__Problem to solve__:
Take the listing lines starting with the line that contains "人才观 (134, 421)" and going on through the line that contains "我们的案例 (585, 76)". Give only those lines again, substituting "提交留言" for "提交问题" and leaving everything else unchanged.

─── Source material ───

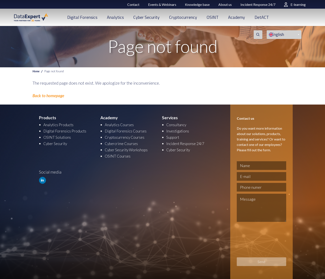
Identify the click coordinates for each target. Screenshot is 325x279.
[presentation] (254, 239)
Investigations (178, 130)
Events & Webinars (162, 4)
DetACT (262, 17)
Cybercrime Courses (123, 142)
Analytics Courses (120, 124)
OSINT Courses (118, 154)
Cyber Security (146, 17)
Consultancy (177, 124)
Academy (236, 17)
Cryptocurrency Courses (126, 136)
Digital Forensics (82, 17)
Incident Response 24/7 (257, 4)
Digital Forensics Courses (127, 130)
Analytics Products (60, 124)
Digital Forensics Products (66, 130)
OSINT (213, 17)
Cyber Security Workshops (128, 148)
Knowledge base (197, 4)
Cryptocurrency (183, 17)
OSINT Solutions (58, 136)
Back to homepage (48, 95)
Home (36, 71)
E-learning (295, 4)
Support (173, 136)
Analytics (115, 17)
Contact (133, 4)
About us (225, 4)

───
─── Source material ───

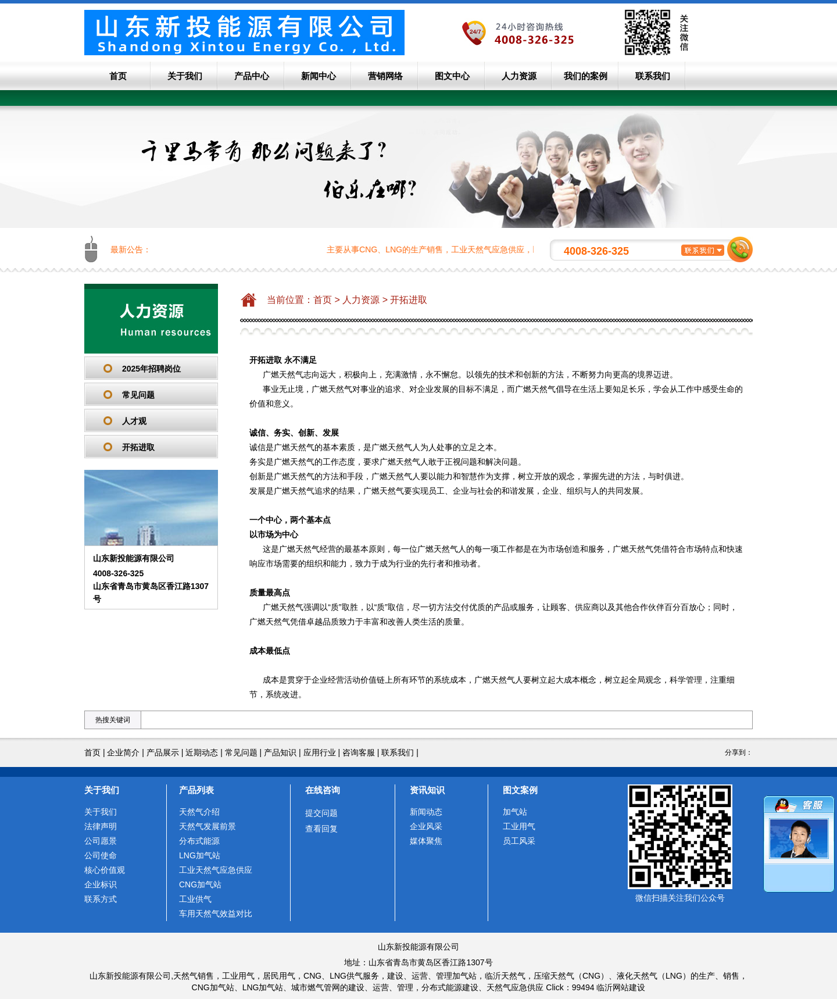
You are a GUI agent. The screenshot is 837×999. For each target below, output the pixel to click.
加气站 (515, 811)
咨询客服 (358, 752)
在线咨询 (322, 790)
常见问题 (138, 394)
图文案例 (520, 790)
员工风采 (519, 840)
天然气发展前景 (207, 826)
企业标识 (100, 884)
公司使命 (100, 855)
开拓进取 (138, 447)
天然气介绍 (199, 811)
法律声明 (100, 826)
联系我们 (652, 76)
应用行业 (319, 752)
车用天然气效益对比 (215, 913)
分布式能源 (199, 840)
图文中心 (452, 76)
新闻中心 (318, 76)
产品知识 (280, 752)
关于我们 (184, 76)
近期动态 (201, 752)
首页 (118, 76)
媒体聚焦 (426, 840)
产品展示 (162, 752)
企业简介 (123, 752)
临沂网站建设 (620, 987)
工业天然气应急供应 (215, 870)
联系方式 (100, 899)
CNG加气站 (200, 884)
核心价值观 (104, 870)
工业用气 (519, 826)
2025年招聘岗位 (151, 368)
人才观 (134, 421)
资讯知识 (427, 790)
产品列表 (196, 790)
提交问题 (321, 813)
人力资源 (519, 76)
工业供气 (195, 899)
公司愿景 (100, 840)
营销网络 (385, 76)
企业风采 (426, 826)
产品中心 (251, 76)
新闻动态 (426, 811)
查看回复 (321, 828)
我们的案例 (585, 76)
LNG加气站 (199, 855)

───
─── Source material ───

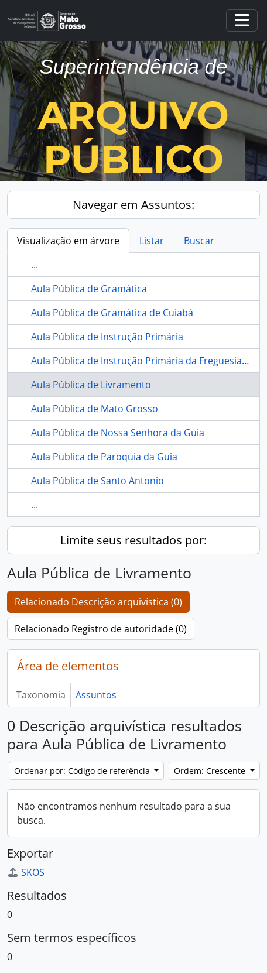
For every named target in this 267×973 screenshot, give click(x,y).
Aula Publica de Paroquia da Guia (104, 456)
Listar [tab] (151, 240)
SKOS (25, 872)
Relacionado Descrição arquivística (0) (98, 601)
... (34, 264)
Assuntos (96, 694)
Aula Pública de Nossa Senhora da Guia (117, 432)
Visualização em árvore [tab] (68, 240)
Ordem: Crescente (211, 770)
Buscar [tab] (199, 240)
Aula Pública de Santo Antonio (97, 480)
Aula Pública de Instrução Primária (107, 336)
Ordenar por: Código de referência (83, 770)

───

__Response to this task__:
人才观 (134, 421)
资讯知识 (427, 790)
产品列表 (196, 790)
提交留言 (321, 813)
人力资源 (519, 76)
工业供气 (195, 899)
公司愿景 (100, 840)
营销网络 (385, 76)
企业风采 (426, 826)
产品中心 (251, 76)
新闻动态 (426, 811)
查看回复 (321, 828)
我们的案例 (585, 76)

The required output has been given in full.